## [GIVEN DATA]

=== Begin Enclosure ===

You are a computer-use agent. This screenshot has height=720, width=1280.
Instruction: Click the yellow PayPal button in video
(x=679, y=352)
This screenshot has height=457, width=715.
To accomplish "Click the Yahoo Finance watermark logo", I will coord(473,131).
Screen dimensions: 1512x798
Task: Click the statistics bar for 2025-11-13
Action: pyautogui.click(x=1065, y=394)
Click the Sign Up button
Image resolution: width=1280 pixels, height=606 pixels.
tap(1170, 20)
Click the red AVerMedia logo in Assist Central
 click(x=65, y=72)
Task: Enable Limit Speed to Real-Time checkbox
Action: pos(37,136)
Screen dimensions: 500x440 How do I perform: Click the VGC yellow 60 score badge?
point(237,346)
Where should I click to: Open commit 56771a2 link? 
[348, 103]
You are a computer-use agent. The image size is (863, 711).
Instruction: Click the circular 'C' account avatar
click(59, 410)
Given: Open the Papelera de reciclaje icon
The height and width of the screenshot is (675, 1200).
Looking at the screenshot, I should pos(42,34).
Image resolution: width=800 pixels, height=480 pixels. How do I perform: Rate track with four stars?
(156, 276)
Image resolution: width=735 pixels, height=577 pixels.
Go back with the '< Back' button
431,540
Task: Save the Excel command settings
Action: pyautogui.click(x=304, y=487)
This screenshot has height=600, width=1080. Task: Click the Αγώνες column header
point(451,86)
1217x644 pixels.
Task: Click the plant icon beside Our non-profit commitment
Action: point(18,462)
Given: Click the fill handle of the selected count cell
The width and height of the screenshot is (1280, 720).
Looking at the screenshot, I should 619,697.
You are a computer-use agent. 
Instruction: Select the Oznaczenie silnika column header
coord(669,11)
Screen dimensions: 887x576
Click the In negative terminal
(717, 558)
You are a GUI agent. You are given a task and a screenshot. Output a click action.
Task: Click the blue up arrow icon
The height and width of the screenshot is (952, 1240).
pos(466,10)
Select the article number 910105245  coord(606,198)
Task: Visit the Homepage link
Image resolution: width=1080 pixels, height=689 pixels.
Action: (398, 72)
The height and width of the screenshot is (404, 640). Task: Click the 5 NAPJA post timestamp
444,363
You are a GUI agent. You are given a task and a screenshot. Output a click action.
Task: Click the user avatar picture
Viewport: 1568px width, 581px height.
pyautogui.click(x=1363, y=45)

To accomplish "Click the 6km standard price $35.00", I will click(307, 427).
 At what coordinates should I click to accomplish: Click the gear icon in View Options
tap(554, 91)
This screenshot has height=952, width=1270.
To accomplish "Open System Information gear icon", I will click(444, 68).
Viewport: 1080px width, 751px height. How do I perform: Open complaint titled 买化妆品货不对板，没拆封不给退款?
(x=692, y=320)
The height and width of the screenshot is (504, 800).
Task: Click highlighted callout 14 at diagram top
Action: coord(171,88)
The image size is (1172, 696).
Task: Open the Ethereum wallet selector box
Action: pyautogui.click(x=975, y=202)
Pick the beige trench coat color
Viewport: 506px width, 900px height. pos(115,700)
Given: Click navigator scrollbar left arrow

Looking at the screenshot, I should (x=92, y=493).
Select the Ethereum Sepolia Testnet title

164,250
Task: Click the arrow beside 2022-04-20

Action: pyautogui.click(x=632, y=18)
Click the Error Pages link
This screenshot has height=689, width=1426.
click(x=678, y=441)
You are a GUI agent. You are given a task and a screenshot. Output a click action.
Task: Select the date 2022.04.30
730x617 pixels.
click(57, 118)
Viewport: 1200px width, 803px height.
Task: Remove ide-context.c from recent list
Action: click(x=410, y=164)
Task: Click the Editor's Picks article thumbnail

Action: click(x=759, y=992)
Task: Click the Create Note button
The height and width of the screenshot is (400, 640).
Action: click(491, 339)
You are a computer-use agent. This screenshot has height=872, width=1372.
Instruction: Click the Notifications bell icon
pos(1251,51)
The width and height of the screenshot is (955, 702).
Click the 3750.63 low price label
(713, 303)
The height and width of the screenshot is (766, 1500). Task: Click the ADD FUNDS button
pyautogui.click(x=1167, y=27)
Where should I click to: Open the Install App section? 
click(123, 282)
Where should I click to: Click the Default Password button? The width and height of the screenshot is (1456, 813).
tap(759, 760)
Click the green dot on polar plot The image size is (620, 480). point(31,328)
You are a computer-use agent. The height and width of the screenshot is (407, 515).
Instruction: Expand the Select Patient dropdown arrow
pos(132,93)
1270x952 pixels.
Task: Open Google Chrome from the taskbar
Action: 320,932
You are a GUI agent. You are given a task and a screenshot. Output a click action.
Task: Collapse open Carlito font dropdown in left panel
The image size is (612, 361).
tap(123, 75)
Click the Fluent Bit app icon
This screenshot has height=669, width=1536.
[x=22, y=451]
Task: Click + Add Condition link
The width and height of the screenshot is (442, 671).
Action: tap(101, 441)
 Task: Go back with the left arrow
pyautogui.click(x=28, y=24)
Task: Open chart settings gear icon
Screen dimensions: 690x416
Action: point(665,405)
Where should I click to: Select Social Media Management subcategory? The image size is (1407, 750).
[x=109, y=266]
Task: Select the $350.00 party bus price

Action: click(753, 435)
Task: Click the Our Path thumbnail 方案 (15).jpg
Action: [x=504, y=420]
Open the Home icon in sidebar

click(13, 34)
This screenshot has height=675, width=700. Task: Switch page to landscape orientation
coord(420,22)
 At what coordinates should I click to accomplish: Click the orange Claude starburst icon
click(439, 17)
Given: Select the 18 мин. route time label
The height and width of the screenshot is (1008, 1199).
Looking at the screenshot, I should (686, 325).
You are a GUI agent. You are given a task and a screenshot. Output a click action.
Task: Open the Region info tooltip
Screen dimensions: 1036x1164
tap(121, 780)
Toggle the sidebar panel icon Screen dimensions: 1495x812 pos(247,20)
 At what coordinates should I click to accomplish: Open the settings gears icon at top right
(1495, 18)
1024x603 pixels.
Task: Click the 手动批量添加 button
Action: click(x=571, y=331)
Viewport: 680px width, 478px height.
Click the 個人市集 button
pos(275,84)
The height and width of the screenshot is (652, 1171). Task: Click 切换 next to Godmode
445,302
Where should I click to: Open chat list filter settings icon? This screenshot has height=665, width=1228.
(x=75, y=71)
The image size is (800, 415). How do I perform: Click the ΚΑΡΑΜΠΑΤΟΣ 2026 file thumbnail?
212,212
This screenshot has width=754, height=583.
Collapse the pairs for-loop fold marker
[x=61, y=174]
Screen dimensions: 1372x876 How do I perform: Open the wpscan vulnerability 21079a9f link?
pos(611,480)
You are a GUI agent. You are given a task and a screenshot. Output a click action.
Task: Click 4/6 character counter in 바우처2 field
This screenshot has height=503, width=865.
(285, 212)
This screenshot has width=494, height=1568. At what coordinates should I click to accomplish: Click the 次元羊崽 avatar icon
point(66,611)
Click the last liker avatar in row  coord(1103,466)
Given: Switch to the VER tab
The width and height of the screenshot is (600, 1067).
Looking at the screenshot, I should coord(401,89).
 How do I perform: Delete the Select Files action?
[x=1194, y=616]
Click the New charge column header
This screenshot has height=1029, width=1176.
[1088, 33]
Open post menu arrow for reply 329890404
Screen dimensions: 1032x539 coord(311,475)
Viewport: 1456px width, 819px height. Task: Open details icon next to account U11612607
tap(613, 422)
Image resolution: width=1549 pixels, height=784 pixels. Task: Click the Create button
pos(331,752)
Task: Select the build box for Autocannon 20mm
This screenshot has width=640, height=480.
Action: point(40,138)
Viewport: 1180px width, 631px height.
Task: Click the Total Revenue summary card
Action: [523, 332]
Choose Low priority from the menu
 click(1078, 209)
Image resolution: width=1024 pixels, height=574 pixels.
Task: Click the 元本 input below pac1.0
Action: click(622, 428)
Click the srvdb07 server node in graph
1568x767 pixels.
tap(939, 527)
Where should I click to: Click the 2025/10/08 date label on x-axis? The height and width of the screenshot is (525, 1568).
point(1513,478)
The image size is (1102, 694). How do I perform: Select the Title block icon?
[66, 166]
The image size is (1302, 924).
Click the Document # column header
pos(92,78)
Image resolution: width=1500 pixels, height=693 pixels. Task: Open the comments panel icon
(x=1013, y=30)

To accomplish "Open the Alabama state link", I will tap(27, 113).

=== End Enclosure ===

## [ABOUT THIS TASK]
From the records above, pull every line that carries the word "computer".

## [YOUR RESPONSE]
You are a computer-use agent. This screenshot has height=720, width=1280.
You are a computer-use agent. The image size is (863, 711).
You are a computer-use agent. 
You are a computer-use agent. This screenshot has height=872, width=1372.
You are a computer-use agent. The height and width of the screenshot is (407, 515).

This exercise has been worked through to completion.